On the same day, one of the defendants called the Gyftr.com help desk and inquired about the blocked vouchers, stating that he was willing to provide the names of other defendants in exchange for a monetary incentive, which assisted authorities in gathering more information.
The certificates were used with a variety of merchants, including MakeMyTrip.com for hotel bookings and Telecom Operators for cellphone recharges at discounted rates. The address where numerous additional things, such as clothing purchased online, was delivered was also revealed. Furthermore, one of the defendants was updating his Facebook timeline at the time the crime was committed, making offers such as 50% off hotel reservations, free Aircel recharge for friends, checking in at various hotels, and so on. He also made a statement after being released from police custody after eight days.
Sections 65 and 66 of the Information Technology Act, as well as Section 420 of the Indian Penal Code 1860, were used to charge the hackers. They were finally apprehended in January 2017 (and are currently free on bail) in Jind, Dehradun, Kota, and Bhiwani. They appeared to have met online through some Hacking Sessions when someone demonstrated how the website Gyftr.com had security flaws using Teamviewer. On the 19th and 20th of December 2016, a handful of them ended up placing a large number of orders by exploiting security flaws for almost two days.
The method of operation is as follows:
Sunny Nehra, the primary hacker, has built a large network of Indian and foreign hackers who share their knowledge online. The majority of his buddies are online hackers, API hackers, coders, developers, spammers, and other types of internet criminals. ‘Data Tampering’ is the technical word for his expertise. ‘Adding cash backs,’ i.e. improving the value of cashback offers, using the same gift card repeatedly without detection, putting online orders without making any actual payment or by making little payments only, and so on are some of the types of cybercrimes done utilizing this skill. One of his hacker pals alerted him that PayU, a popular payment gateway, had a security flaw that could be tested for data tampering. The accused was perplexed as to how such a well-known website could be so vulnerable. He began testing it and soon realized that it permitted ‘changes in parameters on the processing page,’ i.e. data manipulation. Simply put, the procedure goes like this:
1. Choose a product to buy on an e-commerce website, say one priced at Rs. 5,000/-.
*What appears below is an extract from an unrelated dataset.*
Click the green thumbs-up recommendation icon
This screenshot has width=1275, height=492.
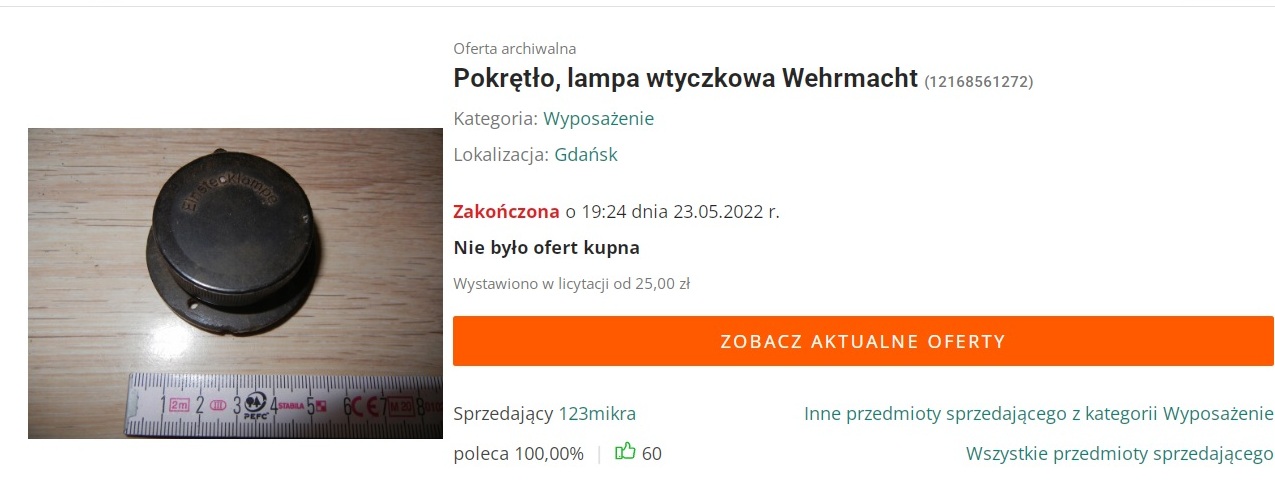point(625,452)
2. Place the product in your shopping cart and increase the value to Rs. 5,000/-.
3. Navigate to the select payment method’ page.
4. This webpage is now ‘jammed,’ and the settings are modified, employing data interceptors (functionalities of testing software such as ‘burp suite,’ etc.).
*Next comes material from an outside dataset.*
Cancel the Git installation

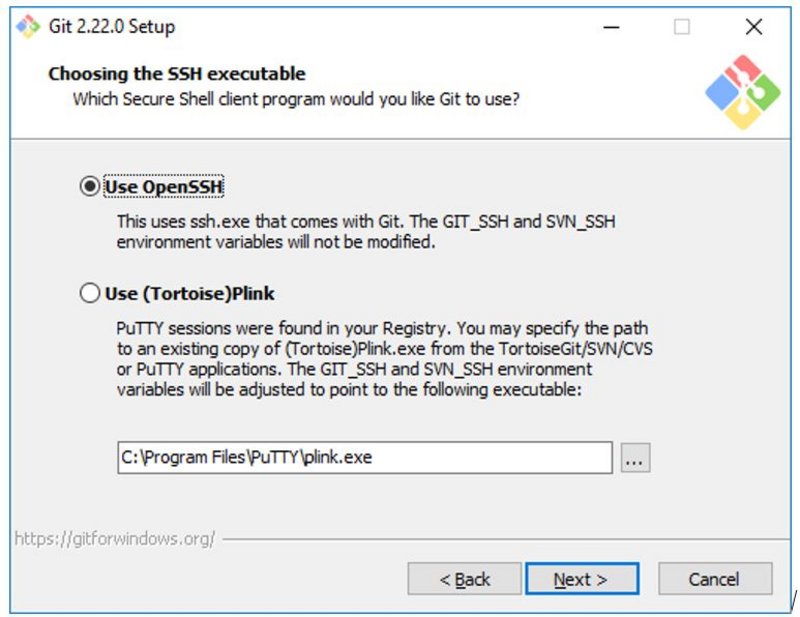(x=714, y=579)
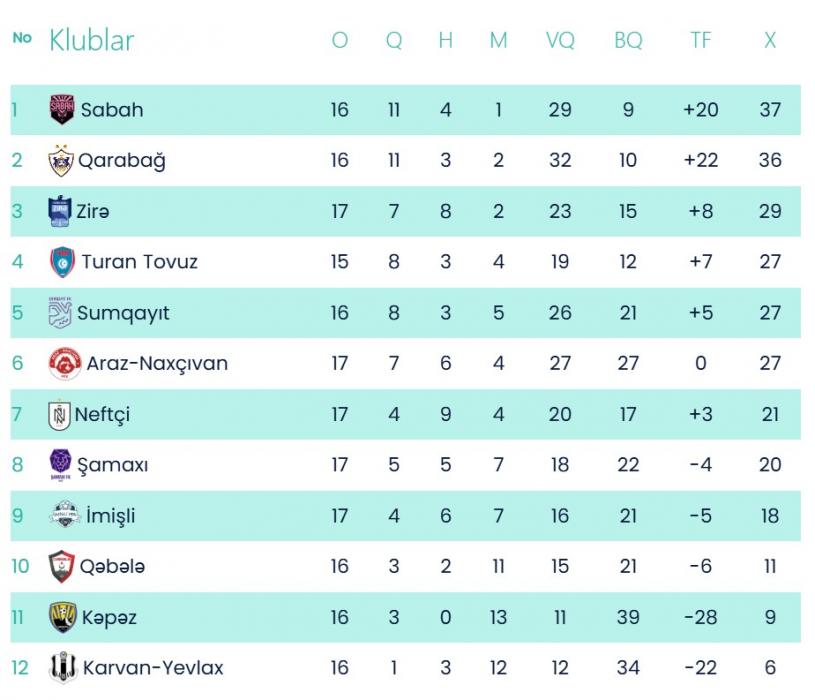This screenshot has height=700, width=815.
Task: Click the Turan Tovuz shield logo
Action: point(62,262)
5. The capacity to alter the parameters is learned by studying the source codes’ of the processing page of the concerned website.It may be remembered that whenever customers make online purchases, they are informed that ‘your payment is being processed; please do not refresh or push the back button after entering debit/credit card data and clicking on the make payment’ symbol. When the hackers reach this point, they push the cancel or back page icon to save the source codes, which decode to xxxxx = failure, yyyyy = success, zzzzzz = error, and so on. Once you’ve mastered decoding these source codes, you can alter the parameters on a ‘jammed’ webpage.
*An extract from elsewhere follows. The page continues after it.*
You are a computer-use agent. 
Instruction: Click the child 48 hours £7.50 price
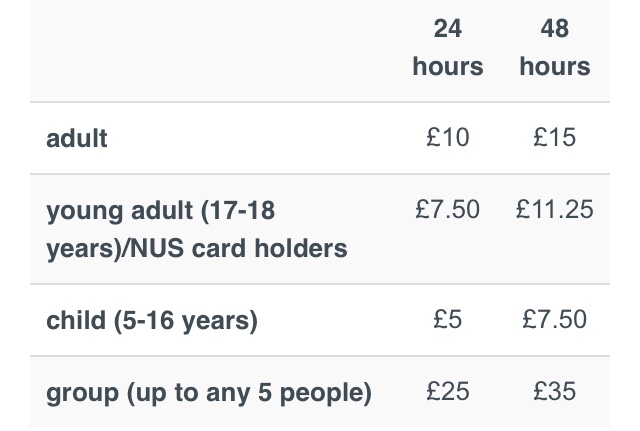[555, 320]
6. The cart value parameter of Rs. 5,000/- is altered to Rs. 1/- from the ‘debit value’,
7. The interceptor is turned off, and the order is placed by transferring funds from an online e-wallet that the hacker has created with a false or proxy identity. In this way, the hacker makes Rs. 4,999/- for a nominal payment of Rs. 1/- (either in digital money to be utilized elsewhere or by purchasing genuine things).